Крупный булыжник тюремного двора, только что отмытый добела арестантской командой, блестел под первыми косыми лучами, тронувшими липы, выстроившиеся вдоль стены преувеличенно четко, словно они тоже ждали развода постов. Часы на кирхе пробили четверть. Он не знал какого: ему было все равно!

Вахмистр с черными бакенбардами и косматыми бровями, как у опереточного злодея, бренча ключами, растворил ворота.

Осип передохнул, улыбнулся и зашагал через сквер — рубеж, отделявший тюрьму от свободы. Около закрытого киоска «Горячий кофе» стояла Клара.

Сорок восемь часов! Это мало, но вместе с тем — достаточно! Мало для того, чтобы обнять все сразу: места, где ты был счастлив, людей, с которыми долго шел рядом, девушку, которую полюбил. Достаточно для того, чтобы унести с собой уверенность в непоколебимости дружбы и верности любви.

Товарищи прощаются с Осипом, чтобы оставить его наедине с Кларой. Они идут вдвоем к омнибусной станции под мелким теплым дождем. У него за плечами рюкзак, она несет его дорожную сумку.
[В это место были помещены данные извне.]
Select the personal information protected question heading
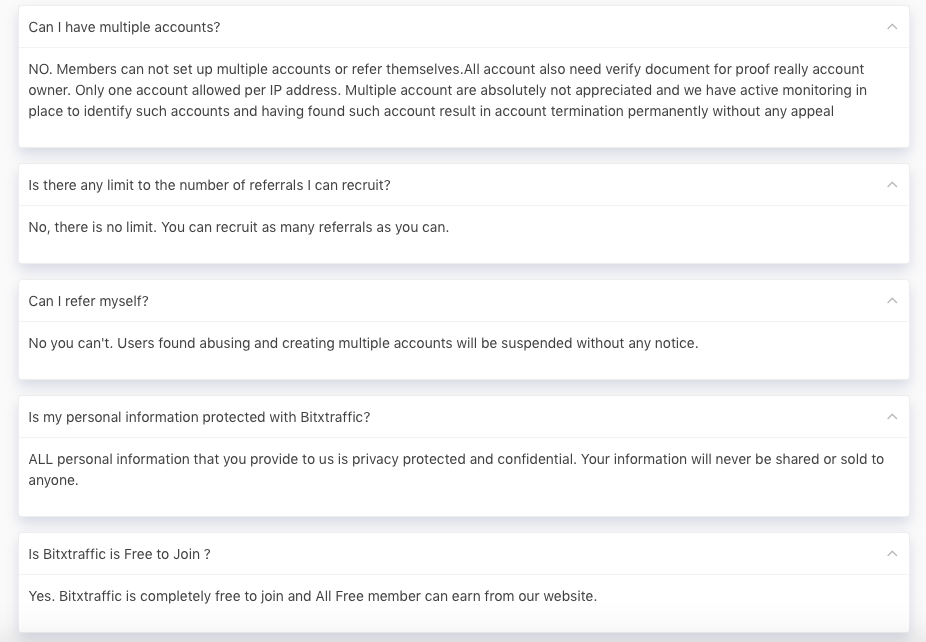926x642 pixels. (x=199, y=417)
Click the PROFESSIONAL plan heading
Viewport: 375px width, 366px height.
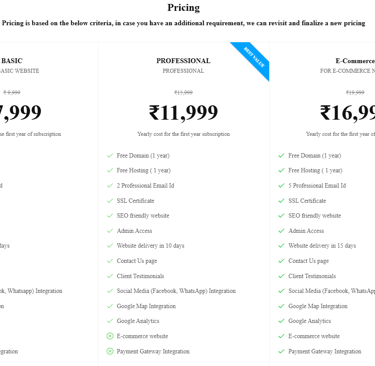[183, 61]
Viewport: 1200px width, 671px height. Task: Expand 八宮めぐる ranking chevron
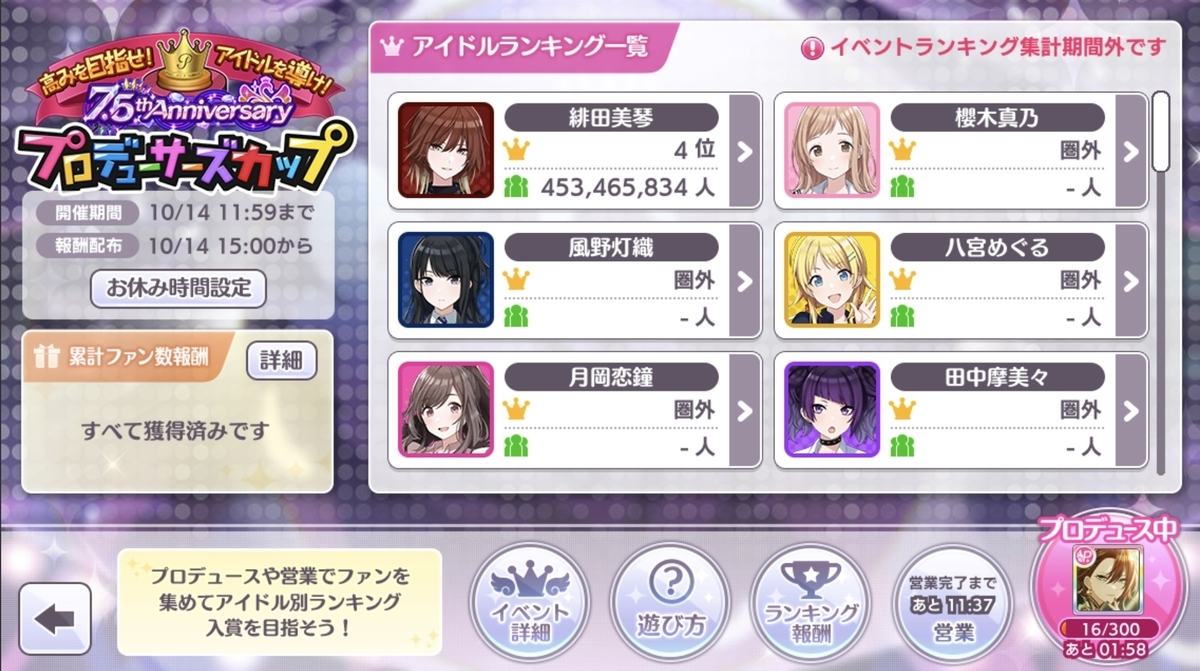[x=1130, y=281]
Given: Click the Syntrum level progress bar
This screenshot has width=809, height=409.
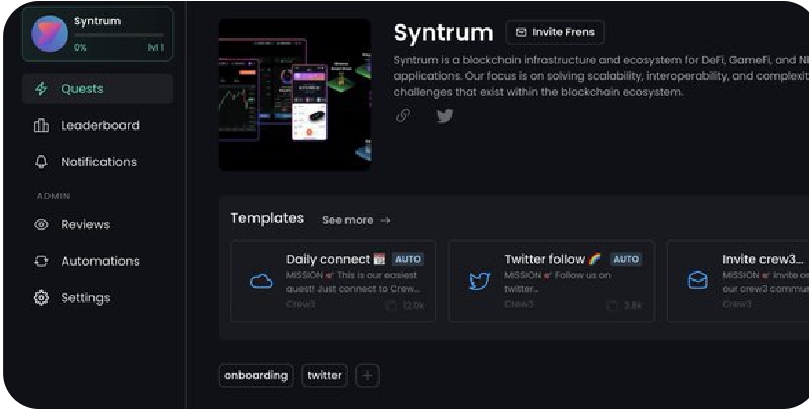Looking at the screenshot, I should click(119, 35).
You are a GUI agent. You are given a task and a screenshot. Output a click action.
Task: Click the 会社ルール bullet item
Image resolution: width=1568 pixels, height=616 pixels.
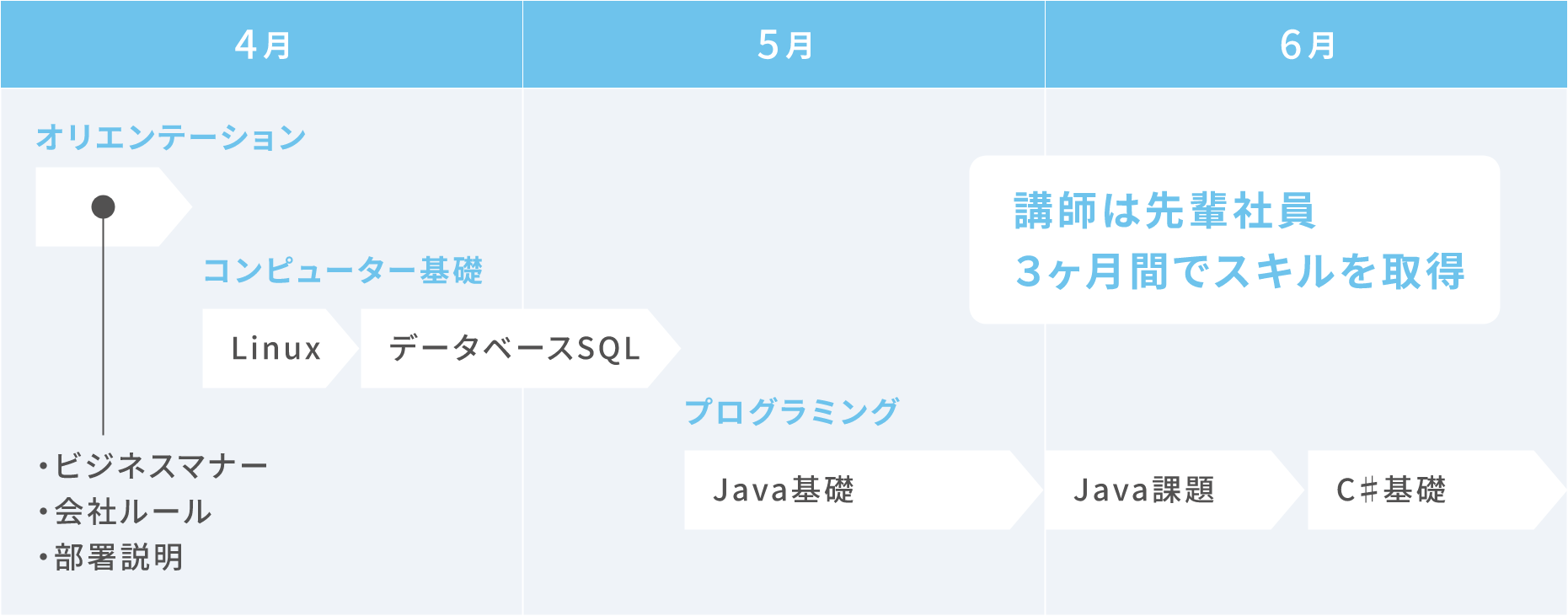[x=125, y=512]
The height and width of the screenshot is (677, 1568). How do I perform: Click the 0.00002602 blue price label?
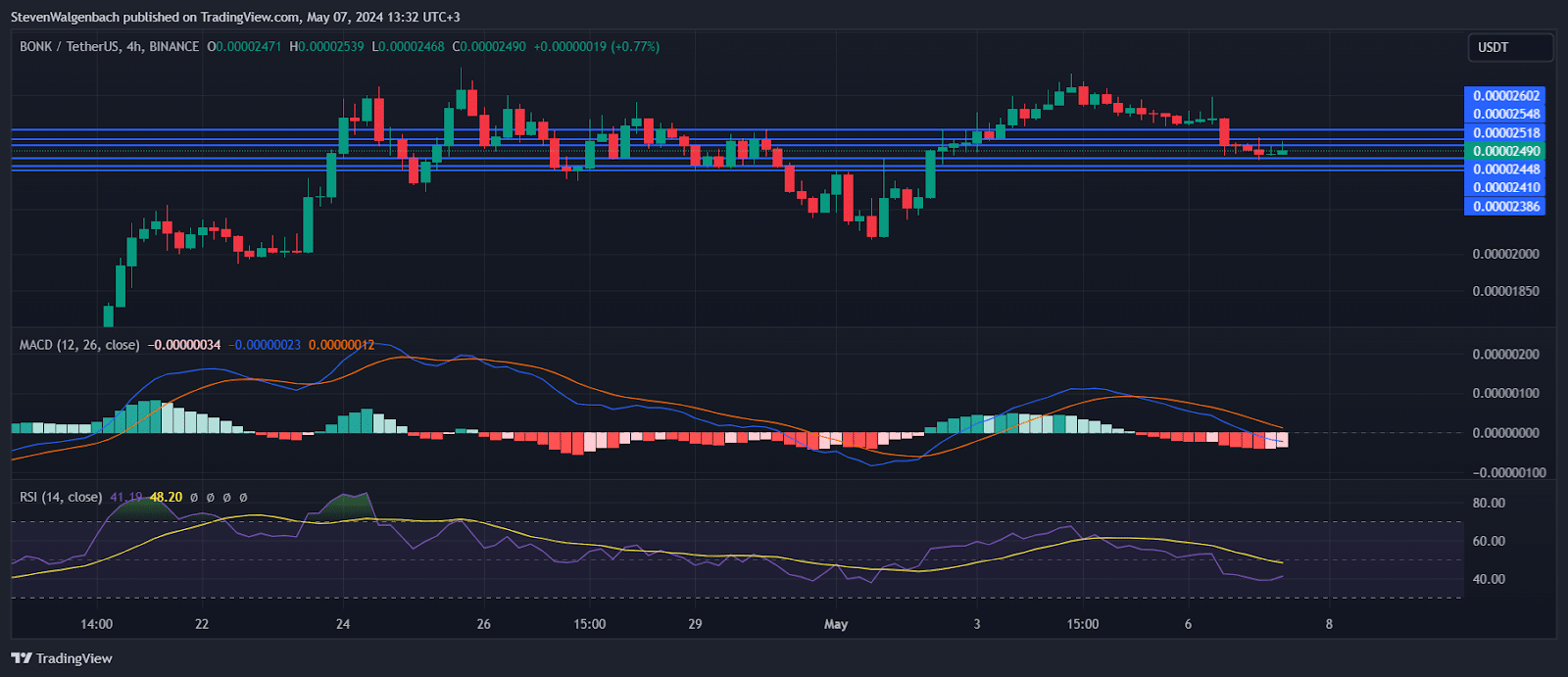tap(1505, 95)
С этим рюкзаком, с этой сумкой они совершали свои воскресные аусфлюги и далекие туры в горы. На берегу ручья они зажигали костер, и отражение пламени так весело прыгало в малой воде, бурлящей меж камней. Там, высоко, где начинались альпийские луга и казались совсем близкими сахарные головы снежных вершин, стояла хижина для восходящих на вершину. Они разжигали очаг и сушили обувь у огня.

Они вспомнили, как однажды, переправляя нелегальную литературу, едва не попались жандармам. При них были брошюры, спрятанные в корзине с бельем, которую несла Клара, а у Осипа — зашитые в подкладку пальто.

Они укрылись от облавы: перелезли через забор первого попавшегося двора и спрятались там за поленницей дров. Потом оказалось, что это двор полицейского участка. И это спасло их.

И еще они очень смеялись, вспоминая, как Мозерман запер у себя в сарае приставленного к нему шпика…

Но все их воспоминания были только фоном для главного:

— Ты приедешь ко мне в Париж?

— Я приеду.

— Как только будет возможность, я вызову тебя.

— Вызови, даже если ее не будет.

— Я буду писать тебе.

— И я тебе.

— Я люблю тебя.

— И я тебя.

А часы шли своим чередом, и дождик становился все чаще и назойливее, и двухэтажная коробка омнибуса выплывала из его серой пелены, как ладья Харона в холодных и неумолимых водах Стикса.

«Сейчас он пересекает границу. Вот он уже на земле Франции. Теперь он в Париже», — так она мысленно следовала за Осином, пока не наступила пора писем. Он писал ей о городе великих революций и великих контрастов. Он писал с острой наблюдательностью опытного журналиста и с жаром влюбленного. Легко угадывая смысл намеков, распутывая узлы эзопова языка, она следовала за ним по улицам и площадям, чьи названия были ей знакомы с детства, мелькали в семейных воспоминаниях и заново вставали перед ней в книгах. Их переписка была умело зашифрована, чтобы не вызвать ее конфискации, и достаточно откровенна, чтобы передать их любовь и тоску! Переписка друзей, соратников и влюбленных. Они не знали еще, что она будет длиться долго. Целый долгий год.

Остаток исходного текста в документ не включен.